Baltimore, Chicago, Milwaukee and Indianapolis each posted similar rates of steady improvement, but it hasn't been enough to fully compensate for the damage done during the financial crisis, said Matthew Anderson, a managing director at Trepp. The pace of a metropolitan region's economic recovery is often the prime factor.
"In Chicago itself, for example, the economy is recovering, but slower than in Los Angeles or New York," Anderson said.
The situation could leave lenders in these markets vulnerable to another economic shock. Concerns have risen that credit quality could take a turn for the worse, as some banks have been loosening underwriting standards to beat out rivals for commercial-and-industrial loans, as they chase higher yields. The Office of the Comptroller of the Currency and the Federal Reserve have both warned about loosening of underwriting standards in the past year.
Trepp's count of delinquent loans combines three categories: loans that are 30 to 89 days past due; loans that are past due 90 days or longer; and nonaccrual loans.

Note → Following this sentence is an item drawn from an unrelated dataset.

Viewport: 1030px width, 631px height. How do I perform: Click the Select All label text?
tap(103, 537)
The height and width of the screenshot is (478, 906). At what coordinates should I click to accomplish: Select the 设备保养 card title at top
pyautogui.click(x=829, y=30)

Atlanta and Chicago have been slower to recover because both cities have a large number of small, independent banks. Those institutions have had a harder time unloading delinquent assets, said Jim Adkins, a founder and managing member of Artisan Advisors in Barrington, Ill.
"They really haven't had the opportunity to clean themselves up like the big boys have," Adkins said. "They haven't had the capital to get the bad loans off their books."

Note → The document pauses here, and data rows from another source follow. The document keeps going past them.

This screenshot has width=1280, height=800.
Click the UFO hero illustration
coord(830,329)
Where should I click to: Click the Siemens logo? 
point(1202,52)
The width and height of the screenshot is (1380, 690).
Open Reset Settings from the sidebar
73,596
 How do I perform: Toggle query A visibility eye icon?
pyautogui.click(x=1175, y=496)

Indeed, larger banks that operate in the Chicago area have cleaned up their books. Noncurrent loans, as a percentage of all loans, at $19 billion-asset TCF Financial, in Wayzata, Minn., improved to 1.61% at the end of the second quarter, compared with 2.53%, as of June 30, 2012. TCF operates 159 branches in the Chicago area.
"The whole story in credit at TCF is improving," William Cooper, TCF's chairman and chief executive, said on Sept. 8 at the Barclays Global Financial Services Conference.
To cope with credit quality issues, some banks have diversified types of geographies of lending and tried to lower deposit costs.
TCF "changed its model" to increase core deposits and expand lending nationally. Those moves have helped TCF improve its credit quality, Cooper said.
"To the degree we had credit issues at the bank, they weren't credit issues off the national, they were residential loans we made in our own marketplace, commercial real estate loans we made in our own marketplace," Cooper said. "The credit quality of those national platforms is excellent and will continue to be excellent."
But large and regional banks, like TCF, have also had advantages that community banks lacked, Anderson said.
"The larger banks had more severe credit-quality problems early on, but they've also had much greater access to capital markets," he said. "The first round of stress testing had the desired, but also unanticipated, outcome that the large banks were immediately able to go out to the capital markets and raise equity."
Factors specific to a region also play a role in the rate of improvement, Anderson said. Some areas, like the Southwest and the West, seem poised to lead the nation's loan growth over the coming months. But those areas also had steeper declines, and thus had farther to come back.
"There was a lot of construction on the periphery of the metro area of Atlanta," Anderson said. "When the market fell, the exurban areas were hit particularly hard."